Set down only these lines, exactly: the line containing "Image resolution: width=429" and all lines through the end of the data below. Omit pictures.
PROVIDED MATERIAL: Begin
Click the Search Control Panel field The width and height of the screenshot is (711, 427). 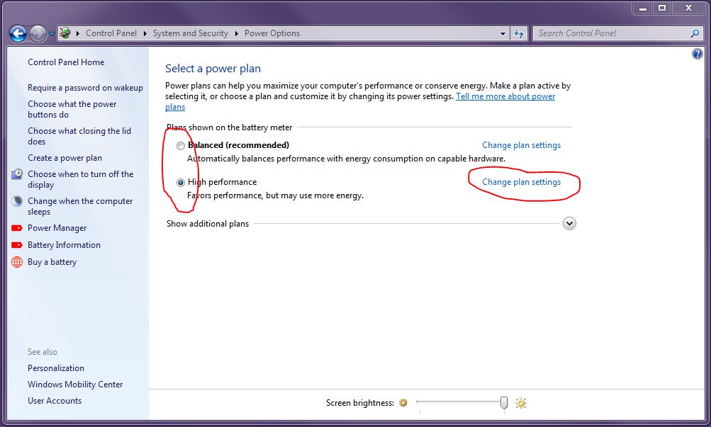point(612,33)
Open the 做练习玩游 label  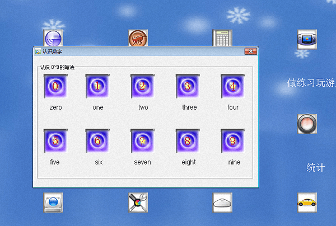(311, 83)
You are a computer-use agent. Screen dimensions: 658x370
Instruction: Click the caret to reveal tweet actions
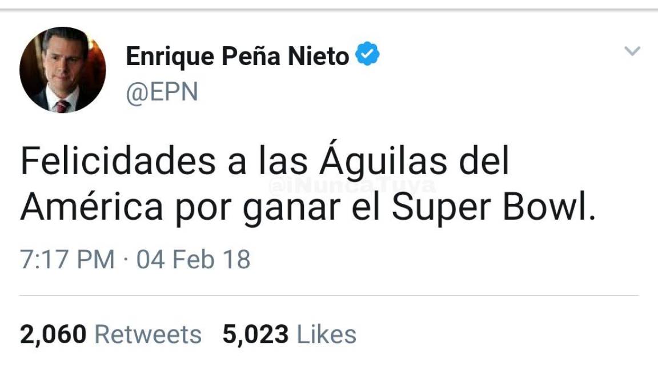pyautogui.click(x=632, y=50)
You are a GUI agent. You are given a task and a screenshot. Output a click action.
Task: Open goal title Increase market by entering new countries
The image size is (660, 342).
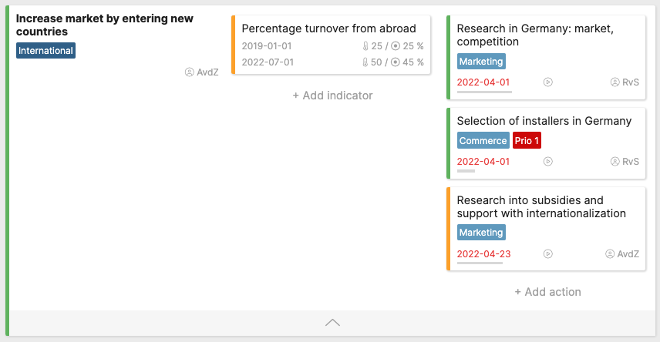coord(105,25)
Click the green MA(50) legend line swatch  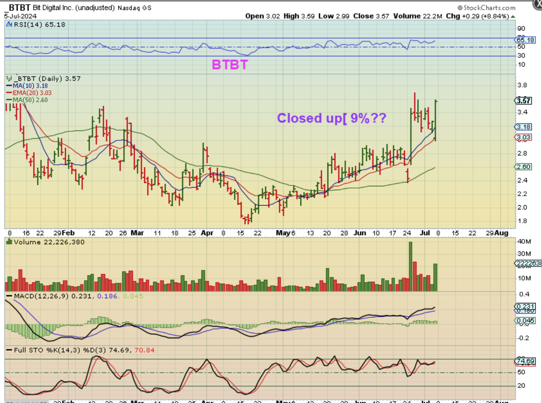pyautogui.click(x=9, y=100)
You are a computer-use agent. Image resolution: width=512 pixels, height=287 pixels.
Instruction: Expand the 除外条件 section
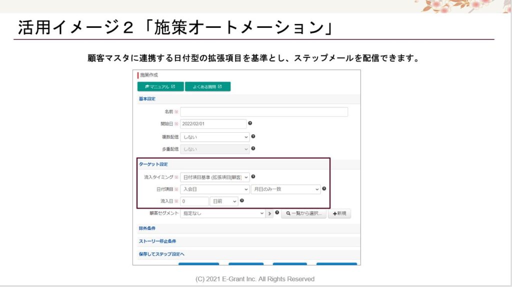[x=148, y=228]
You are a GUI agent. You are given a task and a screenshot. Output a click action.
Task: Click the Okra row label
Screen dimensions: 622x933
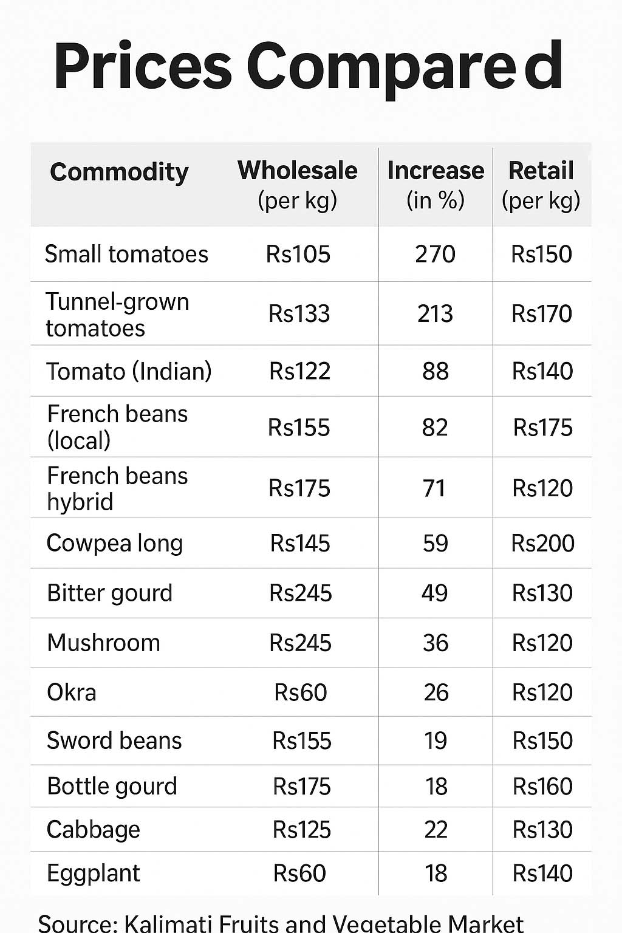[x=72, y=692]
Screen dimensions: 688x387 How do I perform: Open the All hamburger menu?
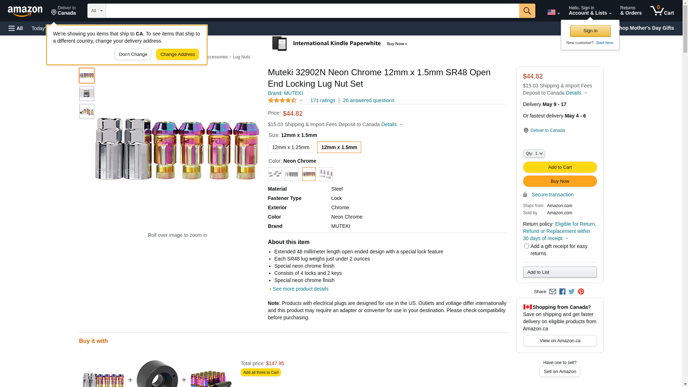tap(16, 28)
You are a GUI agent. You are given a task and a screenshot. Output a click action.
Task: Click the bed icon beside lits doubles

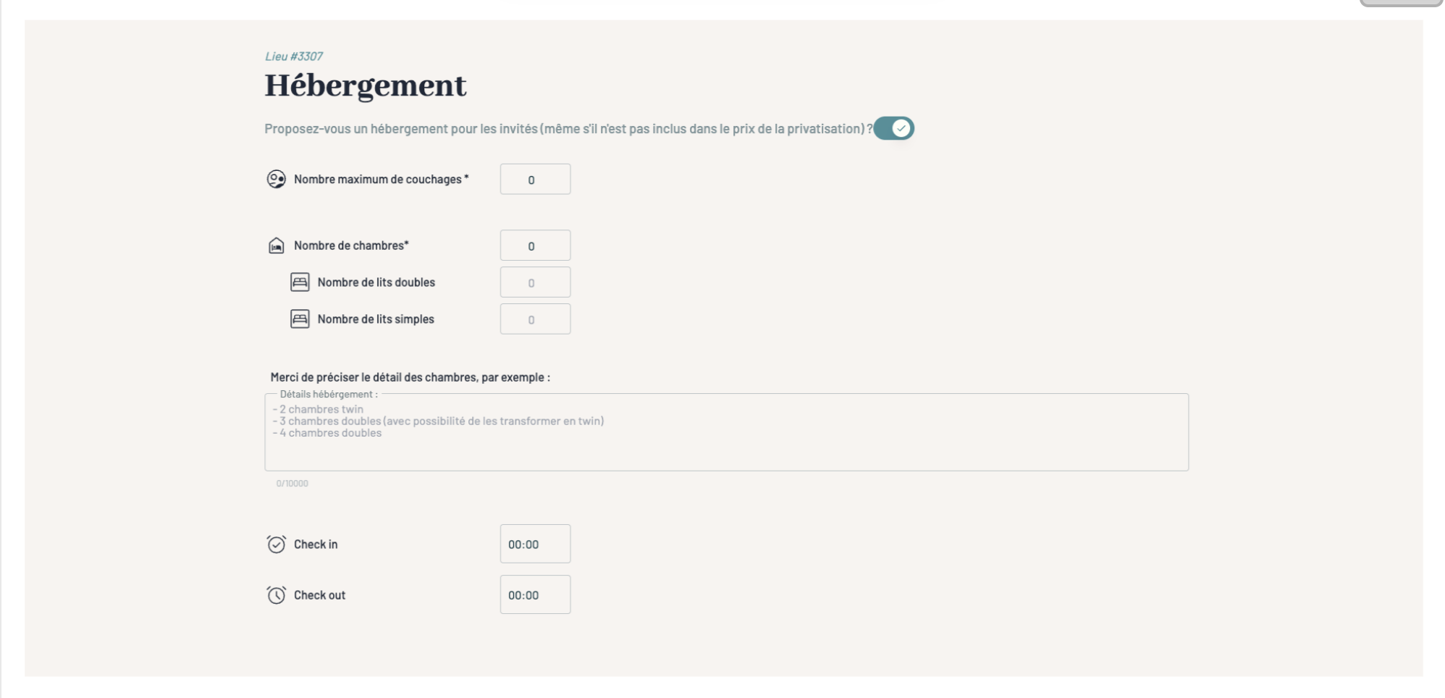click(300, 282)
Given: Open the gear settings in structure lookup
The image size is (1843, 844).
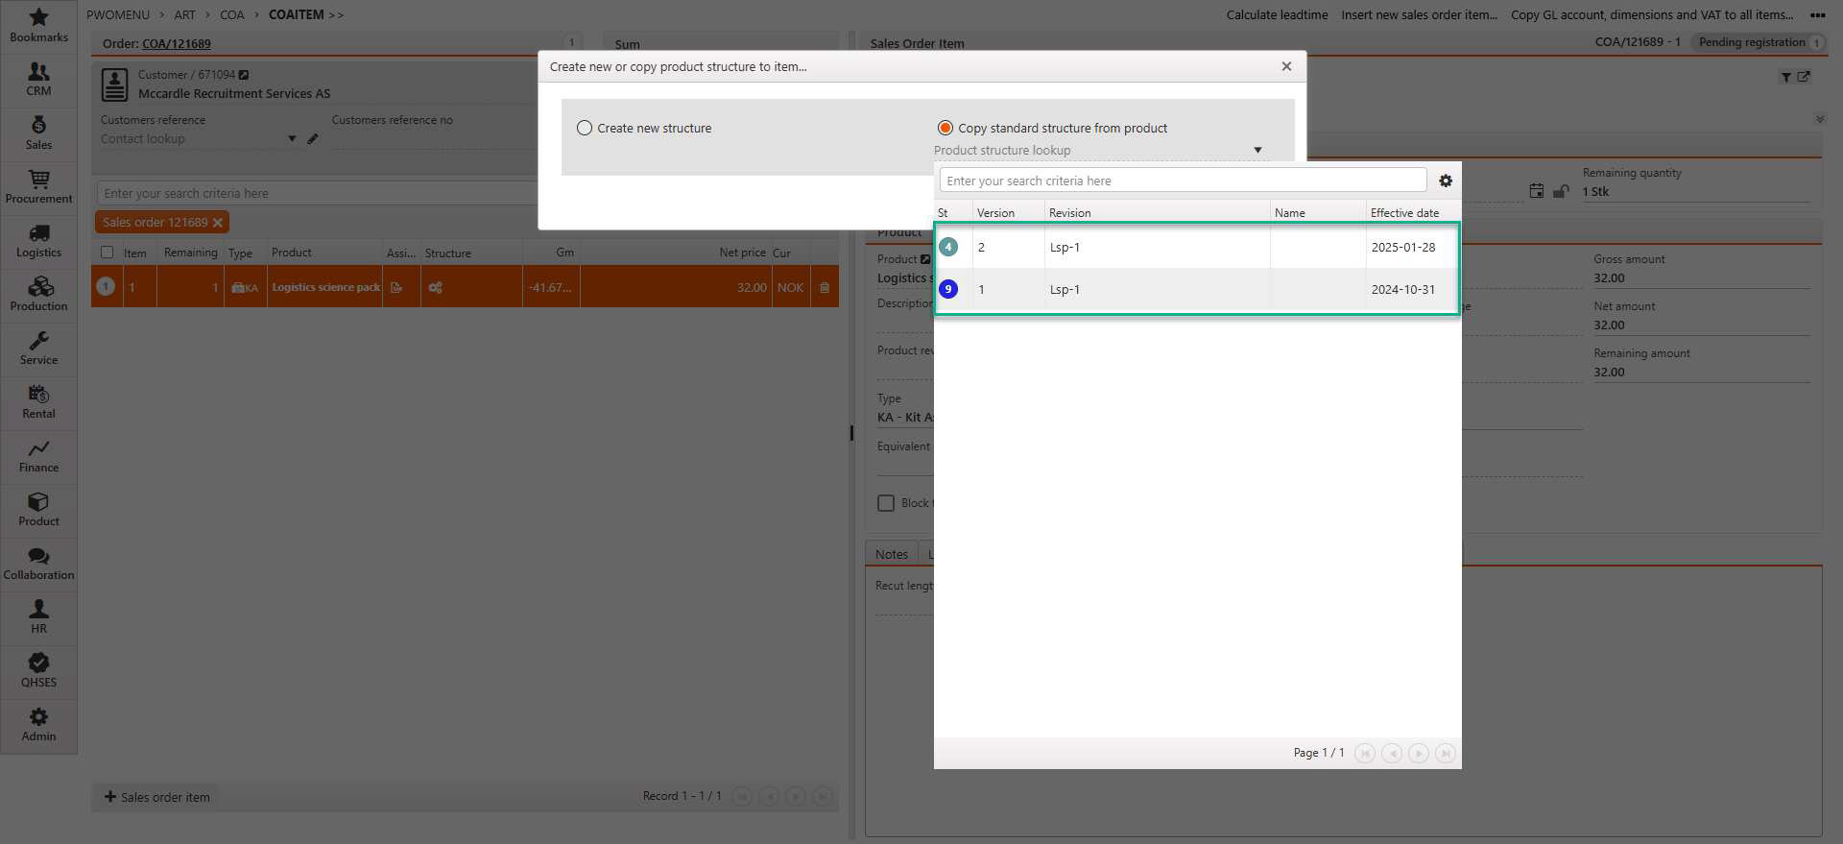Looking at the screenshot, I should (1445, 181).
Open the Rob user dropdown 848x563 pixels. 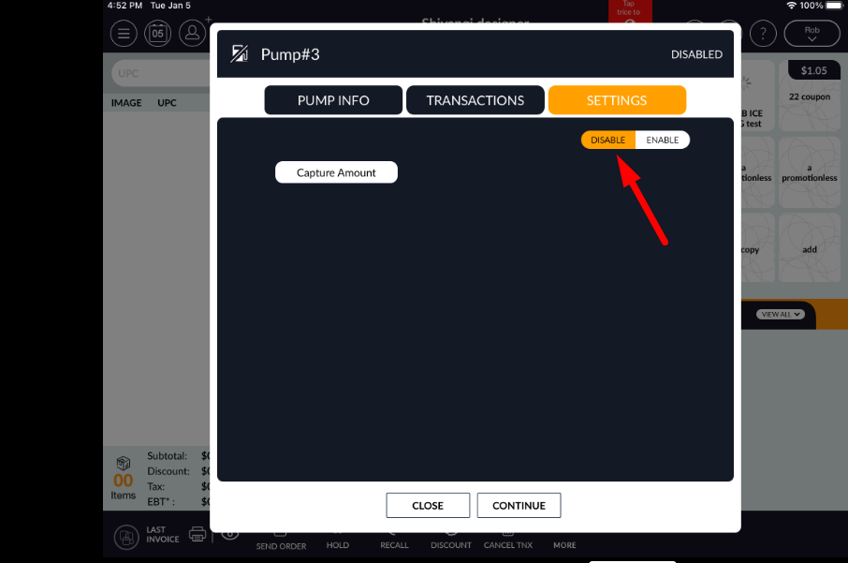coord(811,35)
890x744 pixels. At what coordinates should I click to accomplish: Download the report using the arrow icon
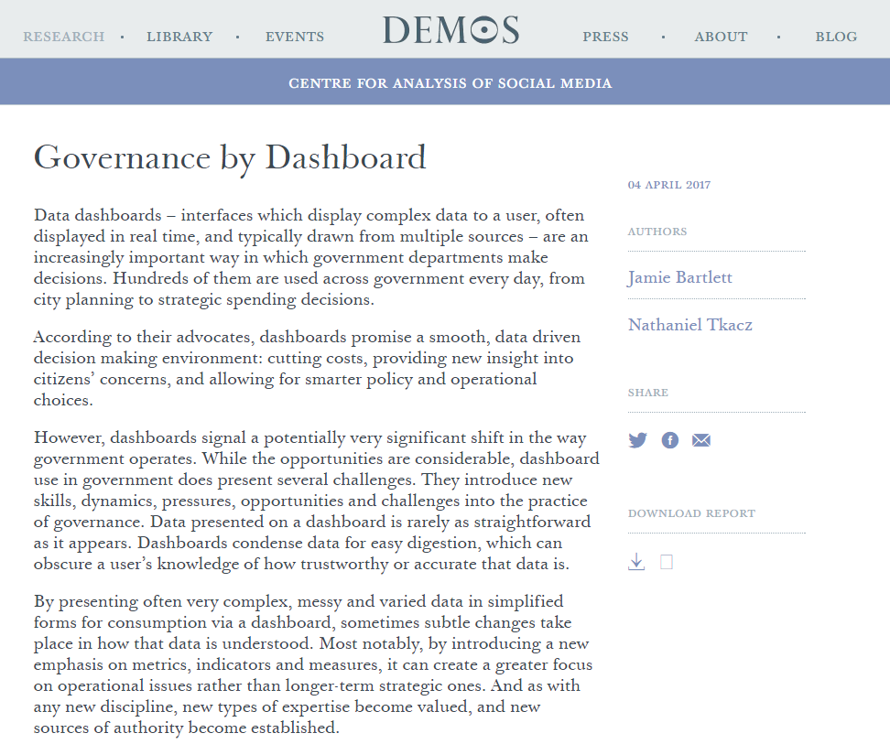(636, 562)
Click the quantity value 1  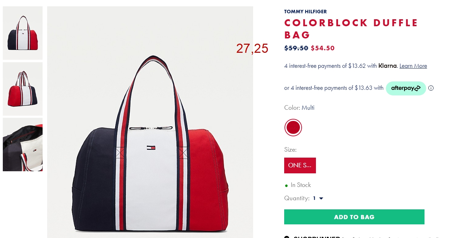[x=314, y=199]
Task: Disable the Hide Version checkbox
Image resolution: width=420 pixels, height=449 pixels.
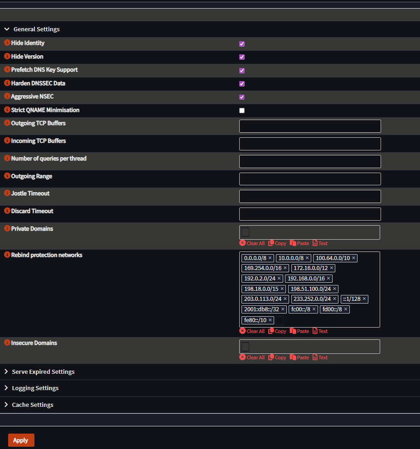Action: [241, 57]
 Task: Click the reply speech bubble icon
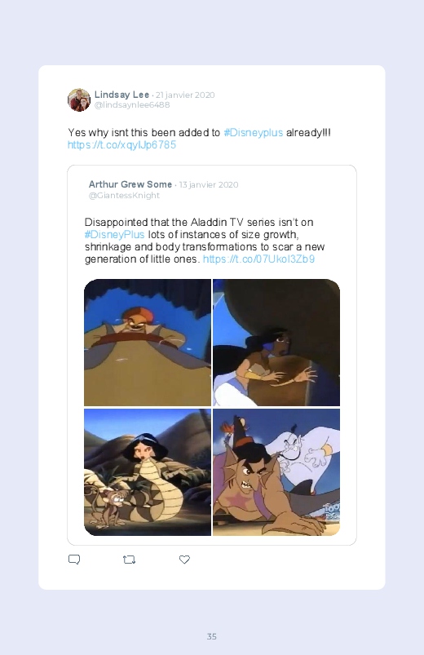coord(74,560)
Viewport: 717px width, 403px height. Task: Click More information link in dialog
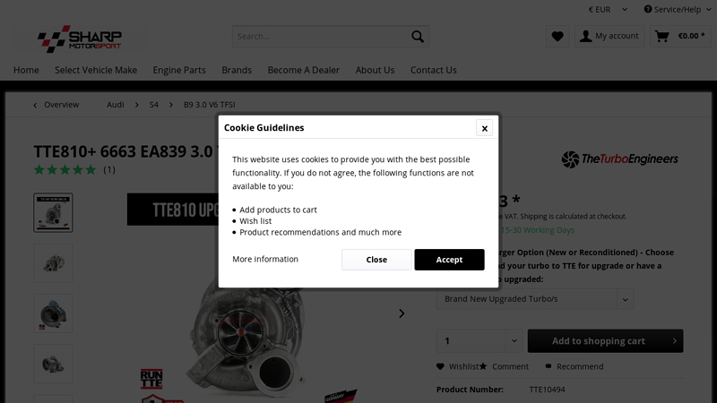(265, 259)
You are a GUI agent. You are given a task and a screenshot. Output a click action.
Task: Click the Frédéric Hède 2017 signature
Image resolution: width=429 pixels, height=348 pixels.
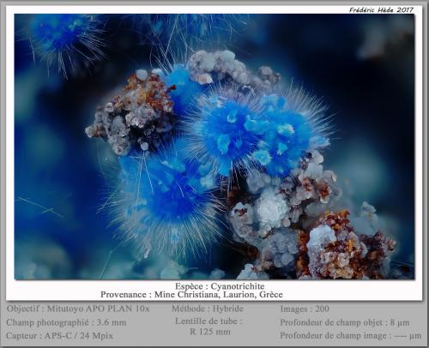381,9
PROVIDED MATERIAL: End
EXERCISE ANSWER.
Image resolution: width=429 pixels, height=348 pixels.
381,9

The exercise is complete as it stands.